Джун, не смущаясь, продолжила за мужа:
– Мы там совсем изголодались и решили уйти.
– Да, это верно, – снова включился в разговор Анди. – Мы много слышали об этой церкви, вернее сказать, о тебе. Нам говорили, что у тебя возникло много неприятностей из-за того, что ты твердо стоишь в Слове Божьем, поэтому мы решили: стоит взглянуть на этого человека. И я очень рад, что мы пришли сюда.
– Я хочу, чтобы ты знал, что там множество жаждущих душ, – продолжал Анди. – У нас есть несколько друзей, любящих Господа, и им некуда пойти. Последний год у нас в городе происходит что-то странное. Церкви изживают себя и умирают, одна за другой. Вроде бы они продолжают существовать, у них есть прихожане и деньги, но… Ты понимаешь, о чем я говорю?
Ханк попытался уточнить:
– Что именно ты имеешь в виду? Анди покачал головой:
– Мне кажется, сатана особо заинтересовался нашим городом. Раньше ничего подобного в Аштоне не бывало, и не происходило столько подозрительных вещей. Может быть, тебе трудно в это поверить, но у нас есть друзья, которым пришлось оставить из-за этого уже три-четыре церкви.
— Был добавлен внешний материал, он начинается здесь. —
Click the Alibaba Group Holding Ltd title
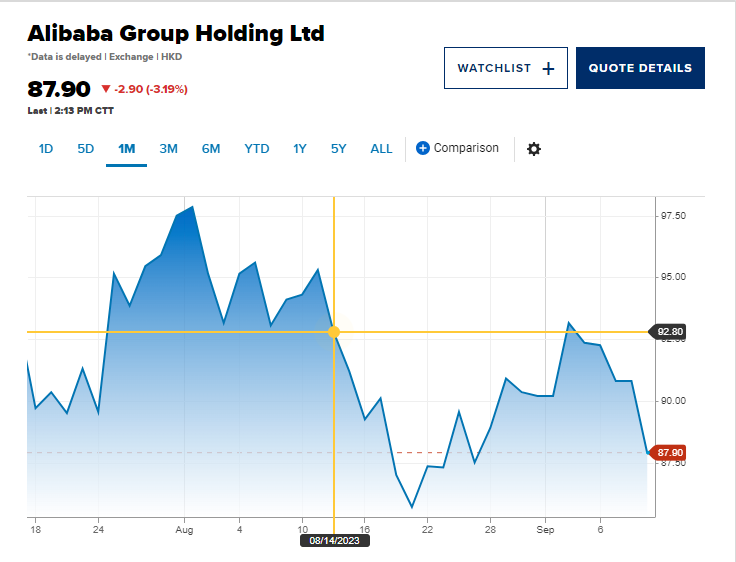coord(176,33)
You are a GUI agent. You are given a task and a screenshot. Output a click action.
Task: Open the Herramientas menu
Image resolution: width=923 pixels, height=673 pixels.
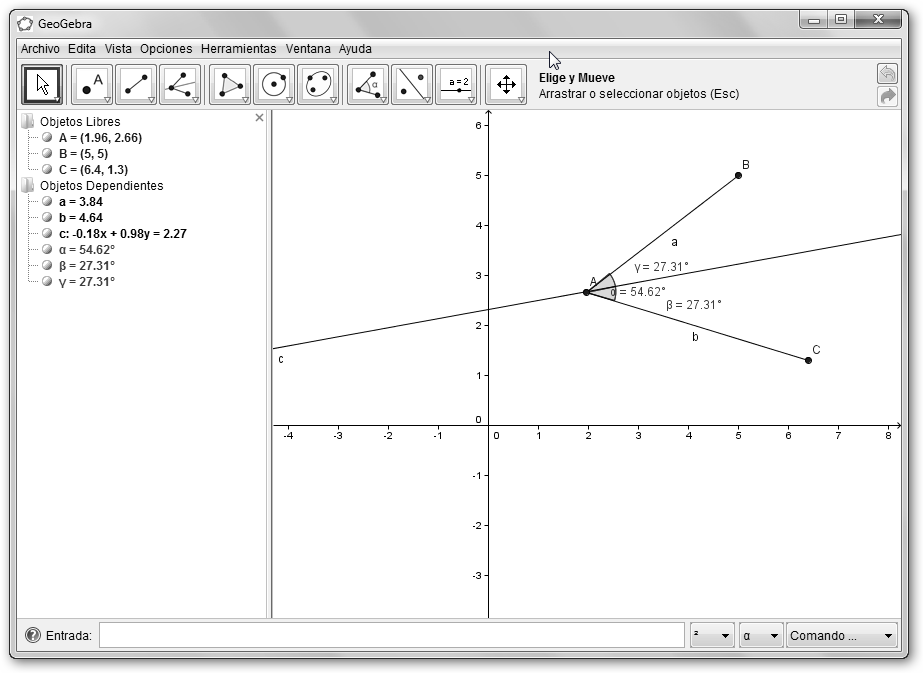click(238, 48)
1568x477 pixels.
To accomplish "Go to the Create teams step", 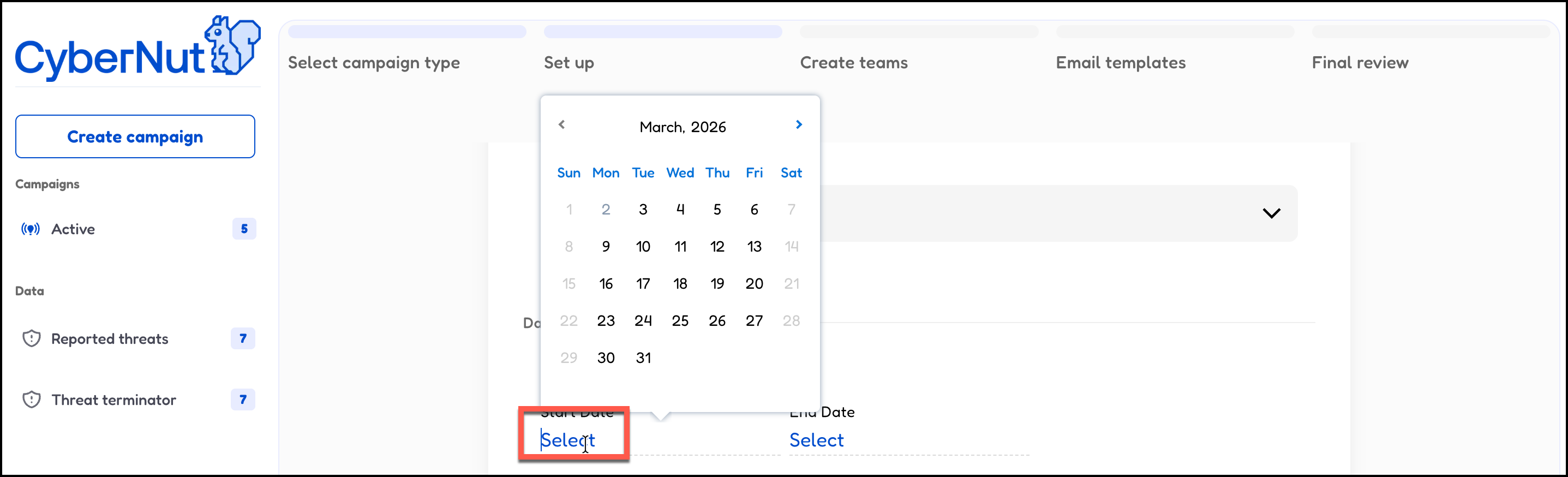I will (x=853, y=63).
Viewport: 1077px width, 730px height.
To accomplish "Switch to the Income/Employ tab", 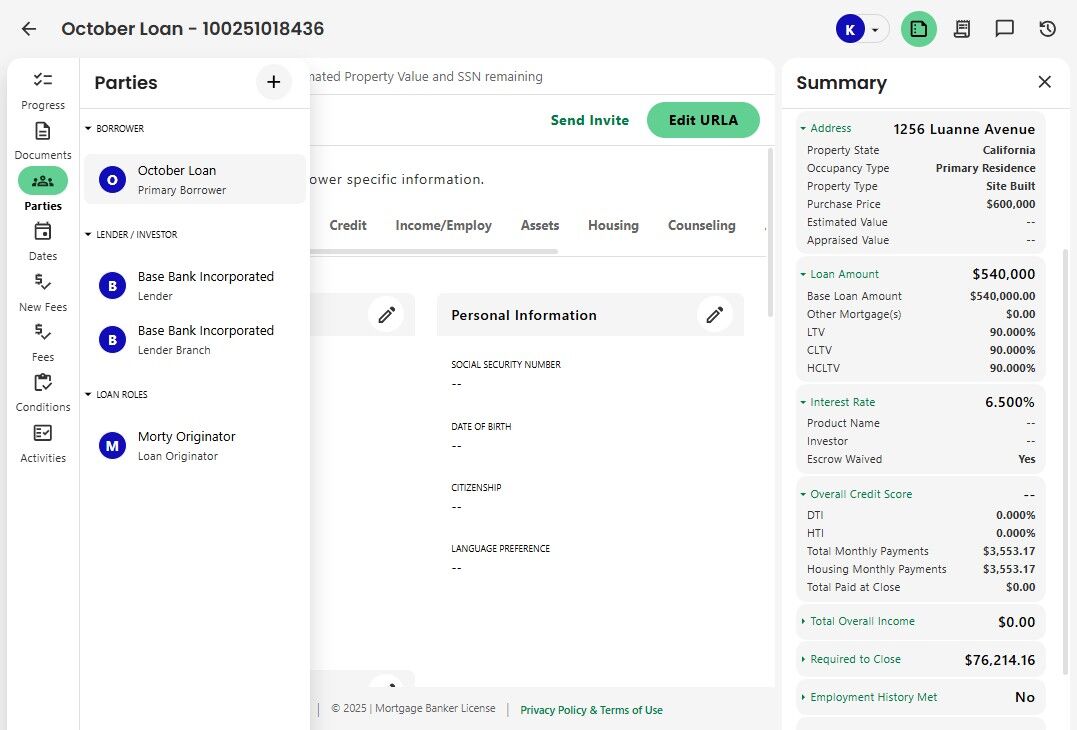I will click(443, 226).
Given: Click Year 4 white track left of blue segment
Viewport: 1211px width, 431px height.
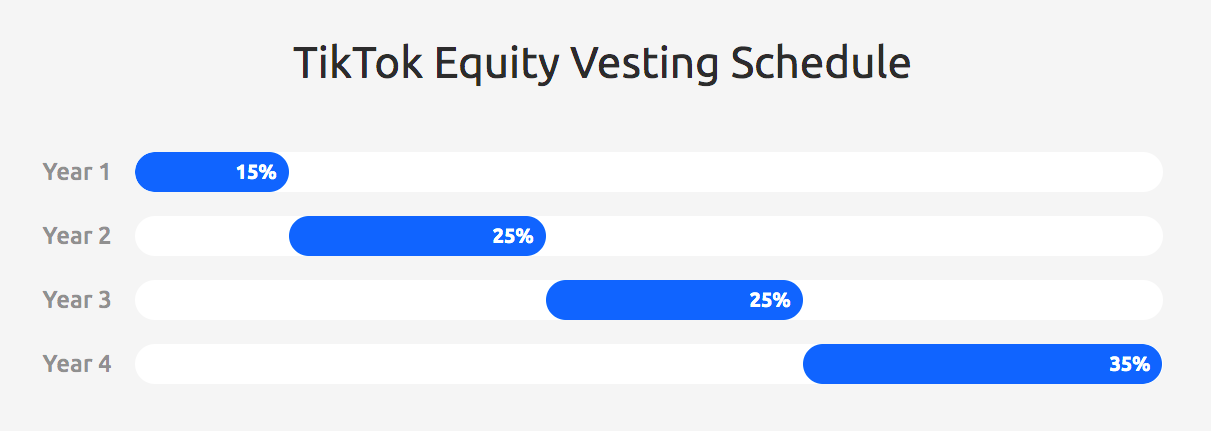Looking at the screenshot, I should click(469, 364).
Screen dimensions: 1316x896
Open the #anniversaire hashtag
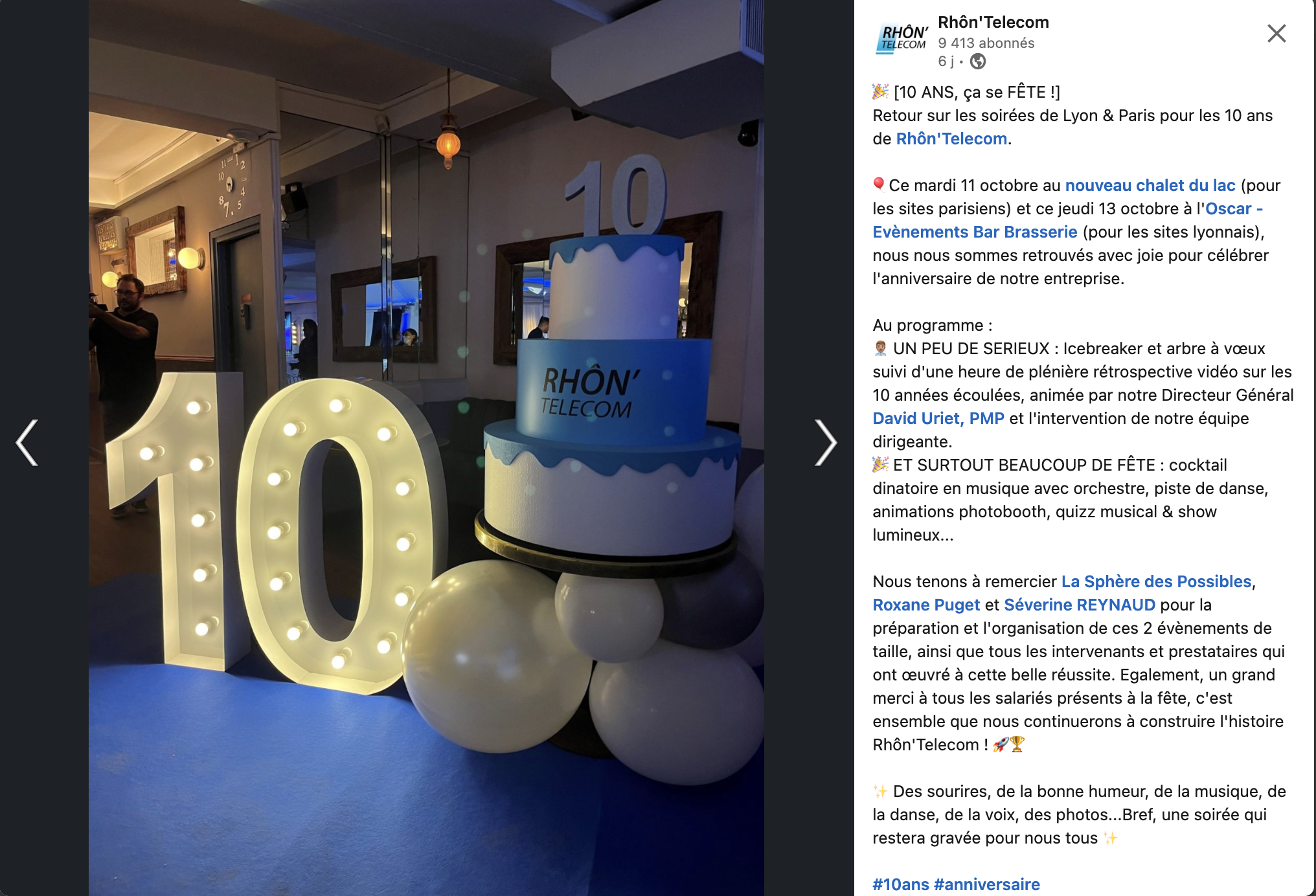[x=987, y=884]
Джун обменялась взглядом с мужем, припоминая тех, о ком шла речь:
– Грег и Эва Смит, Бартон, Дженнинг, Клинт, Нил…
– Да, верно, – подтвердил Анди. – Как я уже говорил, в городе множество христиан, изголодавшихся и рассеянных, как овцы без пастыря. Церкви этого, естественно, не замечают, потому что там не проповедуют Евангелие.
После этих слов к ним подошла радостно улыбавшаяся Мэри. Ханк представил ее, и после обмена приветствиями она обратилась к мужу:
– Ханк, это… – она обернулась, с удивлением оглядывая пустую церковь. – Он… он ушел!
– О ком ты говоришь? – спросил Ханк.
– Да помнишь того высокого молодого человека, который сидел позади?
– Светловолосый парень?
– Да, мы с ним только что разговаривали. Он просил передать тебе… – Мэри понизила голос, подражая ему: «Господь с тобой, продолжай молиться и продолжай слушать».
– О! Это очень мило. Ты узнала его имя?
– Э-э… нет, кажется, он даже и не назвал себя.
– О ком вы говорите? – вмешался Анди.
– Да о том высоком блондине, который сидел рядом с вами, – пояснил Ханк.
Анди и Джун переглянулись, и глаза их расширились от удивления. Сначала Анди улыбнулся, потом начал смеяться, а потом захлопал в ладоши, приплясывая на месте.
– Слава нашему Господу! – восклицал он. Ханк уже давно не видел такого неподдельного веселья. – Слава нашему Господу! Так ведь рядом с нами никого не было, пастор, ни одной души!
Мэри только раскрыла рот от удивления да так и стояла, прикрыв его ладонью.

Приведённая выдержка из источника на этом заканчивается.